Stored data
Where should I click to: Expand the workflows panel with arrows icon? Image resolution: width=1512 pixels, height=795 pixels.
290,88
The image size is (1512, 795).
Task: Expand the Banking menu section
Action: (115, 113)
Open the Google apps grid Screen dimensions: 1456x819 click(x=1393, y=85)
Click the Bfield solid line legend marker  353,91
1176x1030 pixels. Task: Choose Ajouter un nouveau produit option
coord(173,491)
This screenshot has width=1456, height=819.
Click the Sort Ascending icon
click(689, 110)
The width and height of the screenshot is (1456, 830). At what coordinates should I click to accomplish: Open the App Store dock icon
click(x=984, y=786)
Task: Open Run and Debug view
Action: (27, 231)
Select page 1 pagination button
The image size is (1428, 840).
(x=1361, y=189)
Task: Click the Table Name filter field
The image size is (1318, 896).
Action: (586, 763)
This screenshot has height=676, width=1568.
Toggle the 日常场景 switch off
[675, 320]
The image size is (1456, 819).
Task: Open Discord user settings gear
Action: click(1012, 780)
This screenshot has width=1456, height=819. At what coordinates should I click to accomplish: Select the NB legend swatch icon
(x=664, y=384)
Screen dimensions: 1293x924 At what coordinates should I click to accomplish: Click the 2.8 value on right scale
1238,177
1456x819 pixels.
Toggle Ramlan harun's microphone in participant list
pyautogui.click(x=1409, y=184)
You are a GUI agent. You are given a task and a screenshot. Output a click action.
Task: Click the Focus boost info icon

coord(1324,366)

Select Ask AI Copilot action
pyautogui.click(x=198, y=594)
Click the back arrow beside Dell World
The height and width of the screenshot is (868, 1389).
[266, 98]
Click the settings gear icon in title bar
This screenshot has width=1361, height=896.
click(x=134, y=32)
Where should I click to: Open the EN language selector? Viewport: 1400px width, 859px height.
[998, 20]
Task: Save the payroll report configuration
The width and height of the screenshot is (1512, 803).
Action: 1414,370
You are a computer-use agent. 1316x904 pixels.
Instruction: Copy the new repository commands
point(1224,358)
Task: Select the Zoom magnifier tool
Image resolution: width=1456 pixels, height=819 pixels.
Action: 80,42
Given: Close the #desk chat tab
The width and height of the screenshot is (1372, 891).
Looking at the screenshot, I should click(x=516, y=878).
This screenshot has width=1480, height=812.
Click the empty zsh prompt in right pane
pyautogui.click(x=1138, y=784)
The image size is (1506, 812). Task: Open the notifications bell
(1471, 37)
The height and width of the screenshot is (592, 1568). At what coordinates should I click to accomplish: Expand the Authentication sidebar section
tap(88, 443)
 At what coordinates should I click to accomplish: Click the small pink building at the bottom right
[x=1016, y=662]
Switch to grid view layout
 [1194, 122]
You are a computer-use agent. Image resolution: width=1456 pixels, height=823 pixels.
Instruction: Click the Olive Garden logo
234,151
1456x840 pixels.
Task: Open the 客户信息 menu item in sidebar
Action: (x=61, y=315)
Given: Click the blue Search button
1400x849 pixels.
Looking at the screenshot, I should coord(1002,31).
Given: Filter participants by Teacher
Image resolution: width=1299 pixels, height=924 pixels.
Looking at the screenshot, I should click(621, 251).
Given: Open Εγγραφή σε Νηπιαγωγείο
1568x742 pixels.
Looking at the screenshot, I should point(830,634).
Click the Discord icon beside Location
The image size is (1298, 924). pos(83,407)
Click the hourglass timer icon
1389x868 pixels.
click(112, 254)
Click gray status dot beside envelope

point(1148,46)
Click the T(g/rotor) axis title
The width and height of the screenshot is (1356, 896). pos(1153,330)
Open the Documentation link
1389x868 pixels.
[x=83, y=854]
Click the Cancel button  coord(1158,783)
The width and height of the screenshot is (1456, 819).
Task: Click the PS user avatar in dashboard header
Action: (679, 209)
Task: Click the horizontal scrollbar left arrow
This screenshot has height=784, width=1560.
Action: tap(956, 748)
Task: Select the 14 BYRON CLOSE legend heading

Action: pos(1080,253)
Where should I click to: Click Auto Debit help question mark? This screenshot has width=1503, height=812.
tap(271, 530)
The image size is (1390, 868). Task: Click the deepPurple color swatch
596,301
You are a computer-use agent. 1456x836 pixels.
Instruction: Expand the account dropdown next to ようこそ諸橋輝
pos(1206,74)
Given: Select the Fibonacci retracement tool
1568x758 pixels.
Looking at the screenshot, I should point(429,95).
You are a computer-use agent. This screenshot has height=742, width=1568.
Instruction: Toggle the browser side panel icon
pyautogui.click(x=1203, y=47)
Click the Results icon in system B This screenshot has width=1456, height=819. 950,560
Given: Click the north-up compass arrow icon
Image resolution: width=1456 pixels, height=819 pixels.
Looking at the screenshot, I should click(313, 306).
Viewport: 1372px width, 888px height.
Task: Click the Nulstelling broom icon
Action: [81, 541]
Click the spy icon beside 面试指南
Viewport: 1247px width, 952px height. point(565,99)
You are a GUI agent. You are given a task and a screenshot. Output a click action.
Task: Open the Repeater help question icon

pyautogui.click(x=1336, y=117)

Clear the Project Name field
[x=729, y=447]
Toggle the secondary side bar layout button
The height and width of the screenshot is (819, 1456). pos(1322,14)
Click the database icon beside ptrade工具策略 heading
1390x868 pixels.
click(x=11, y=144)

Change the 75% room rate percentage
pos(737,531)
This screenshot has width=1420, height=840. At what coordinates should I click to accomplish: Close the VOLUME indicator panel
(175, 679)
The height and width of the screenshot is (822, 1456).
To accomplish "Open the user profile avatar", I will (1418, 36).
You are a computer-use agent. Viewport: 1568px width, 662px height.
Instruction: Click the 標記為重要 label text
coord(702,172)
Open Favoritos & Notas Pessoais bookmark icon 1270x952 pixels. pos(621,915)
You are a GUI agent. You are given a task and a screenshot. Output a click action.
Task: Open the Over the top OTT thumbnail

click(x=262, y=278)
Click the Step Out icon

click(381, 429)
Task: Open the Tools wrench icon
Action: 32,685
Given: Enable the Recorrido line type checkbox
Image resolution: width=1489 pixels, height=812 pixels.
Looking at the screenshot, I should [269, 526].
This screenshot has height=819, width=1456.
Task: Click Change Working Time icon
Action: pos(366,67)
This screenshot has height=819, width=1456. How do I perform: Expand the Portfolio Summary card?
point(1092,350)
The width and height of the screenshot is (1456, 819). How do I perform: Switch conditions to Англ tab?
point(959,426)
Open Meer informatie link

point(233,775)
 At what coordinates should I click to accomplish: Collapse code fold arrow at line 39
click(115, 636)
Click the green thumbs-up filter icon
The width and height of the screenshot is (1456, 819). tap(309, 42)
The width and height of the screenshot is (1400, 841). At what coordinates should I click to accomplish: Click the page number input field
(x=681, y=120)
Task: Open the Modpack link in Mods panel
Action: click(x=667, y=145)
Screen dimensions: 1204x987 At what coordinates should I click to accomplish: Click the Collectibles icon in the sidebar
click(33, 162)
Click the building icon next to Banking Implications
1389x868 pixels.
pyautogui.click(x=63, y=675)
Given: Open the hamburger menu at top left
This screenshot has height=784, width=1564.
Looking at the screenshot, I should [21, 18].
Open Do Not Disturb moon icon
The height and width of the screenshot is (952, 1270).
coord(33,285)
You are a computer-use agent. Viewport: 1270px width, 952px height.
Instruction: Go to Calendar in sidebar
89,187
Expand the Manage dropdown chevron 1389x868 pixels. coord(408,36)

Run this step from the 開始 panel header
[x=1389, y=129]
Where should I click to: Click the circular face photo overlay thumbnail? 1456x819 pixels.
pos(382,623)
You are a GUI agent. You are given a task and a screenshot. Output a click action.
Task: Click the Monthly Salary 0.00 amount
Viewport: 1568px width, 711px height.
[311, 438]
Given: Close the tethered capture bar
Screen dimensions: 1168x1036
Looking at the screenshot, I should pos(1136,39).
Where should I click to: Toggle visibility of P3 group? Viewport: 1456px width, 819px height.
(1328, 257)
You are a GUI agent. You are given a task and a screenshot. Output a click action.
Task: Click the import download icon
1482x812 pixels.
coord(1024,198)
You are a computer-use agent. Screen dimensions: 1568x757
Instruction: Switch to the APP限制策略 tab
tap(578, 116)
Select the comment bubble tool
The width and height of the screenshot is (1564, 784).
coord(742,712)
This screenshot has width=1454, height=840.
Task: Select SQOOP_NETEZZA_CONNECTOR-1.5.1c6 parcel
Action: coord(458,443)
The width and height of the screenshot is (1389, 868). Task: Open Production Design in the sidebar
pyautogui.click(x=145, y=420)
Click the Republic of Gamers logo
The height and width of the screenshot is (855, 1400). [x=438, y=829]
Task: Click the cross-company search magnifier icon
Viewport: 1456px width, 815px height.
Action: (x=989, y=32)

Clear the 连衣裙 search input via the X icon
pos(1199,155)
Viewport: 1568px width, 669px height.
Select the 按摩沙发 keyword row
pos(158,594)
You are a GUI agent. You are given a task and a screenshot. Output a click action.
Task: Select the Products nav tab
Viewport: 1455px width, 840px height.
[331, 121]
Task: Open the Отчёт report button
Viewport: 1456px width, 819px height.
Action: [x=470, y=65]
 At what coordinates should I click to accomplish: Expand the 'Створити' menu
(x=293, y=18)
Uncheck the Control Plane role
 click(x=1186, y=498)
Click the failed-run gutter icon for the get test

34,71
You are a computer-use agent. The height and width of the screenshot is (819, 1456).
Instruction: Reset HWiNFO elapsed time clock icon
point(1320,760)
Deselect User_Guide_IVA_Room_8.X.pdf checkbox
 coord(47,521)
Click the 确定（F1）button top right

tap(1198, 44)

Your task. Only the lines from the first line of the records through the line with "Click the Bfield" should be reproduced, exactly and with nothing added.

Solution below.
Where should I click to: Expand the workflows panel with arrows icon? Image resolution: width=1512 pixels, height=795 pixels.
290,88
The image size is (1512, 795).
Task: Expand the Banking menu section
Action: (115, 113)
Open the Google apps grid Screen dimensions: 1456x819 click(x=1393, y=85)
Click the Bfield solid line legend marker  353,91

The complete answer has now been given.